Oman's political moves are important because following spark of the crisis in Syria and start of domestic fight with terrorism, some regional states like Saudi Arabia, Qatar, and Turkey severed diplomatic ties with Damascus in a bid to paint the government of President Assad as illegitimate. The anti-Assad efforts went so far that Saudi Arabia and the UAE officially asked the Arab League to stop inviting the Syrian government to take part in the organization’s official meetings. Despite an active role played by the countries of the PGCC to push to the sidelines the Syrian government and people, Oman as a unavoidable player in the Persian Gulf region has officially invited the Syrian FM to visit Muscat, and showed no concerns about the news of the invitation going public.
The Omani FM made a surprise visit to Syria on October 26, 2015, in which he met Syria's President Assad in an attempt to open a new page in the mediatory efforts by Oman to settle the regional and international crises. The visit was significant because it was first travel of an Arab FM to Syria since 2011. At the same time, it took place following Russian intervention in Syria that came at the behest of Damascus, and it came in a time when Syria was getting ready for presidential and parliamentary elections.

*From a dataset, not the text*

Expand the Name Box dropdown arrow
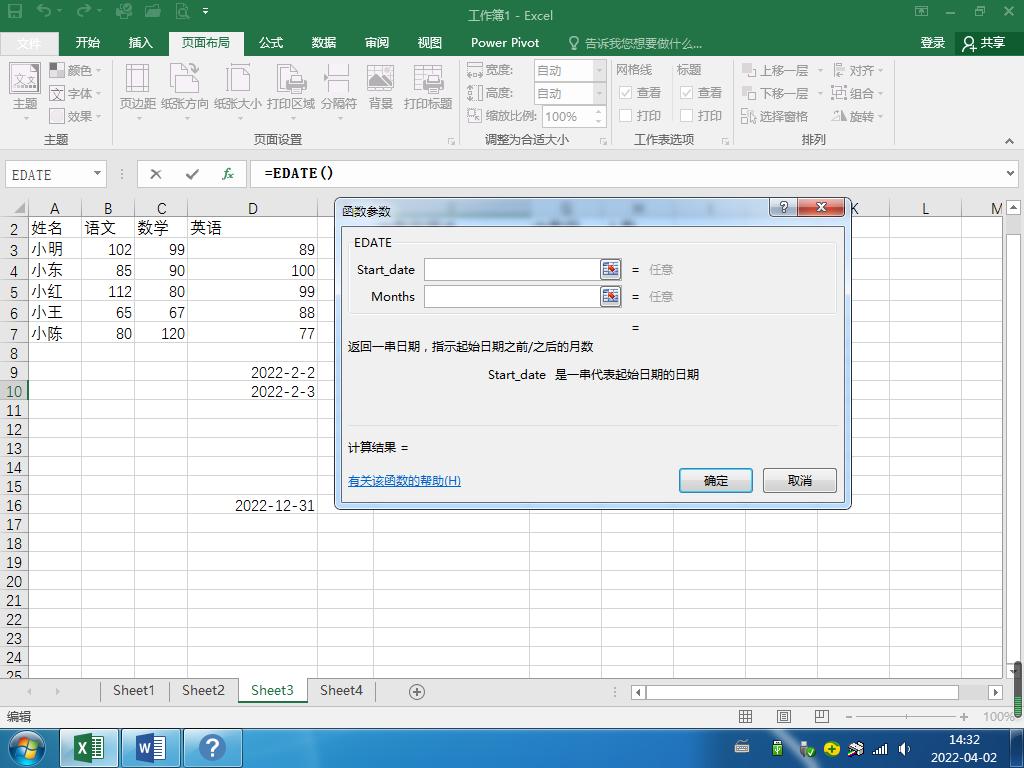 pos(97,174)
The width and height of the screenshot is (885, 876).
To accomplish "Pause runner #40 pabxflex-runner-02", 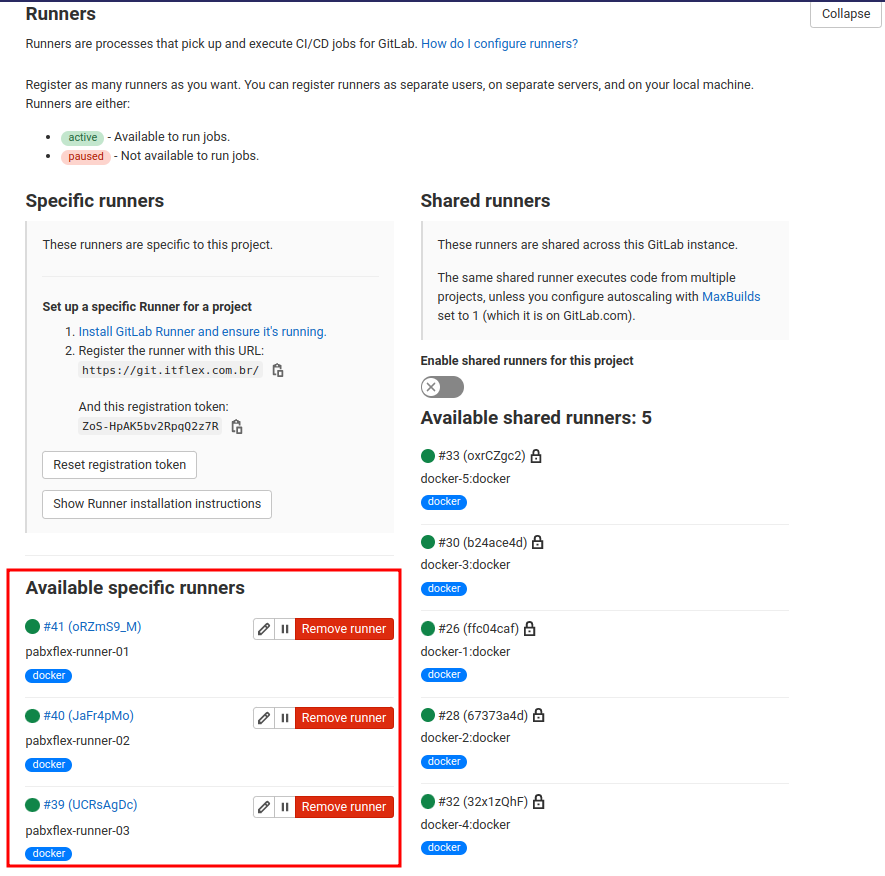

Despite the fact that Muscat is an ally of Washington in the Persian Gulf region, it has adopted a policy different from that of other Arab countries towards the region’s hot cases like the Syrian conflict. It has close relations with Iran as the leading supporter of the Syrian president. A successful legacy of Oman’s mediation in the nuclear talks between Iran and the P5+1 has pushed Muscat to seek such a specific role in settling the regional issues through the diplomacy of mediation. Keeping balance in relations with the Syrian government on the one hand and the Western-Arab camp on the other hand are the blatant features of the Omani diplomatic mediation. This record of Muscat adds to chances of success of its mediation in the Syrian conflict more than any mediatory efforts ever.
On the other side, visit of bin Alawi to Syria was a heavy blow to the anti-Syrian policies of the PGCC, a hardly efficient regional organization that is under full domination of Saudi Arabia. Its members, excluding Oman, from the very beginning, have cut off ties with Syria, though there have been news about recent moves by some Arab countries to restore diplomatic relations with Damascus. Bin Alawi’s emphasis on unity and stability of Syria and pledging any effort to help to find peaceful and political settlement to the Syrian crisis have added to anger of the Saudi regime’s officials, particularly the inexperienced FM al-Jubeir.
All in all, it must be noted that Oman’s performance concerning the Syrian war to a large extent derives from Muscat's strategy to keep security and stability at home and peaceful coexistence in the region. Oman sees negotiations as the crucial way to steer clear of struggles and solve problems in the Persian Gulf countries. Oman well believes that any crisis in any of the region’s countries could very fast spread to other countries.
Due to this rational policy, Oman in the recent decades has played role of a diplomatic mediator for final solutions to important regional crises.